Le président tunisien Kais Saied a annoncé mercredi la dissolution du Parlement huit mois après l'avoir suspendu pour s'arroger les pleins pouvoirs en juillet 2021, faisant vaciller l'expérience démocratique dans le pays berceau du Printemps arabe.

Saied a fait cette annonce lors d'une réunion du "Conseil de sécurité nationale" qu'il a présidée, quelques heures après que des députés ont bravé la suspension du Parlement en organisant une séance virtuelle, au cours de laquelle ils ont voté pour annuler les mesures exceptionnelles décidées depuis par le président.
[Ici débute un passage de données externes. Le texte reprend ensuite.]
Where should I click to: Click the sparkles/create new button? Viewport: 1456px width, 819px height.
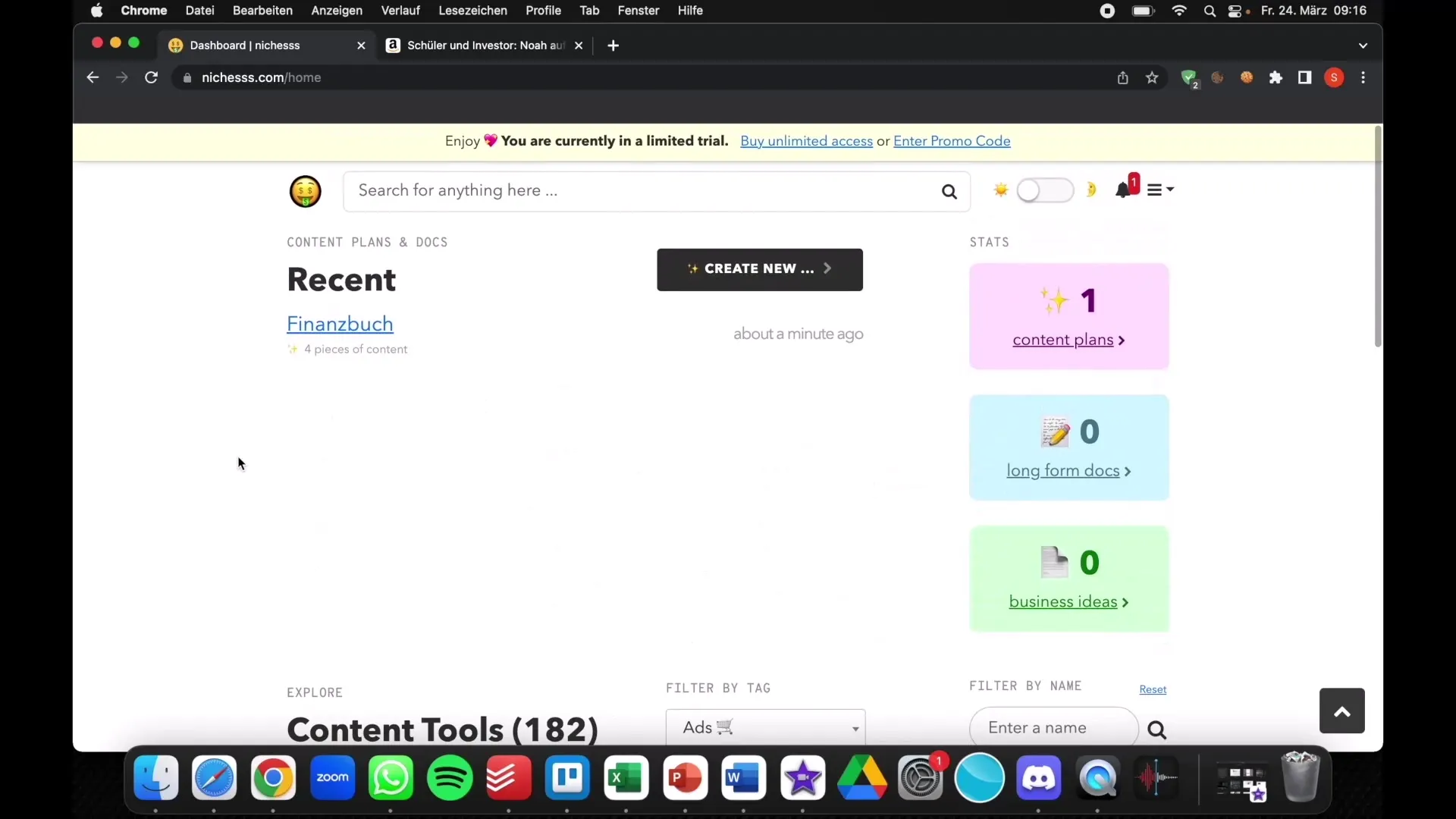point(758,269)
"J'annonce aujourd'hui en ce moment historique la dissolution de l'Assemblée des représentants du peuple pour préserver l'Etat et ses institution et pour préserver le peuple tunisien", a déclaré Saied dans une vidéo diffusée par la présidence.

Après des mois de blocage politique, Saied, élu fin 2019, s'est arrogé les pleins pouvoirs le 25 juillet en limogeant le Premier ministre et en suspendant le Parlement dominée par le parti d'inspiration islamiste Ennahdha, sa bête noire.
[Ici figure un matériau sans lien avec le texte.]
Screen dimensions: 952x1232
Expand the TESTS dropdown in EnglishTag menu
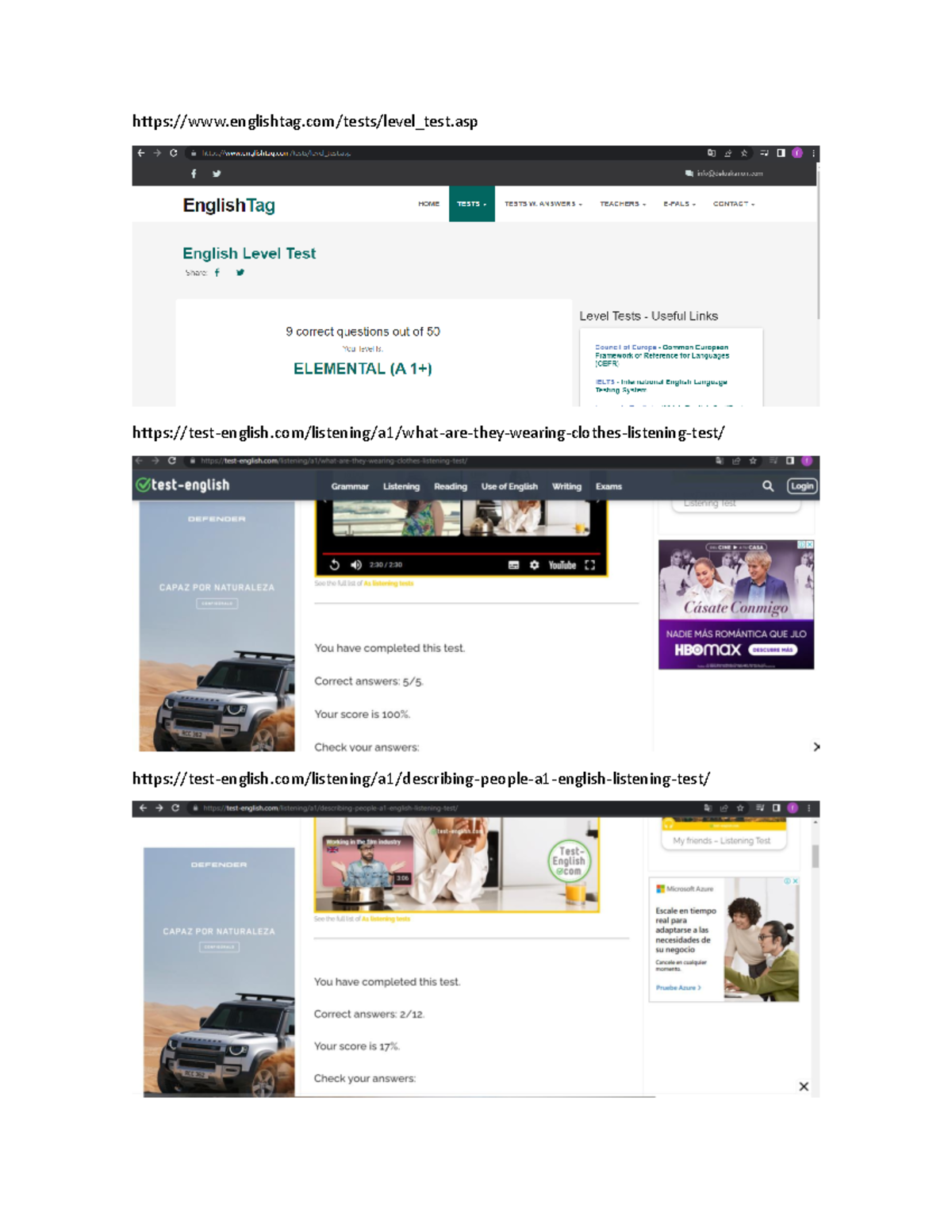[x=471, y=204]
Le 22 septembre, le chef de l'Etat a officialisé ses pleins pouvoirs par des "mesures exceptionnelles" qui prolongent la suspension du Parlement. Elles lui permettent aussi de légiférer par décret, de présider le Conseil des ministres et d'amender les lois.

Cent-vingt députés tunisiens ont bravé mercredi la suspension du Parlement en organisant une séance virtuelle au cours de laquelle ils ont voté pour annuler les mesures exceptionnelles décidées par Saied depuis le 25 juillet.

A l'appel du Bureau de l'Assemblée des représentants du peuple (ARP), une instance qui regroupe la présidence du Parlement et des représentants des partis y siégeant, 120 députés (sur un total de 217) ont participé à cette plénière en ligne, présidée par Tarek Fertiti, vice-président du Parlement, un indépendant.

"Tentative de coup d'Etat"

Le président de l'ARP, Rached Ghannouchi, également chef du parti Ennahdha, n'a pas participé à cette plénière.

Cent-seize députés ont voté en faveur d'un projet de loi visant à annuler les mesures exceptionnelles prises par Saied, qui bloquent, selon eux, le processus démocratique et instaurent le pouvoir d'un seul homme dans le pays berceau du Printemps arabe.

Les députés, dont des élus d'Ennahdha et des indépendants, ont appelé en outre à l'organisation d'élections législatives et présidentielle anticipées pour sortir de la crise politique et socio-économique.

Dans son allocution annonçant la dissolution du Parlement, Saied a qualifié la réunion des députés de "tentative de coup d'Etat, qui a échoué".

Il a accusé les participants de "comploter contre la sécurité de l'Etat" et demandé à la ministre d'engager des poursuites à leur encontre.

"Nos forces de sécurité militaires et civiles feront face selon la loi à tout recours à la violence", a-t-il averti.

Après avoir suspendu le Parlement et limogé le gouvernement, Saied a dissous en février le Conseil supérieur de la magistrature (CSM), une mesure qualifiée de nouvelle dérive autoritaire par ses détracteurs et qui a suscité des inquiétudes pour l'indépendance de la justice.

Saied a dévoilé une feuille de route pour sortir le pays de la crise avec des élections prévues en juillet ainsi qu'un référendum sur des amendements constitutionnels, mais une consultation populaire en ligne qu'il a lancée pour recueillir des propositions a largement été boudée par les Tunisiens.

Outre l'impasse politique, la Tunisie de se sortir d'une profonde crise socio-économique et discute avec le Fonds monétaire international pour obtenir un nouveau prêt.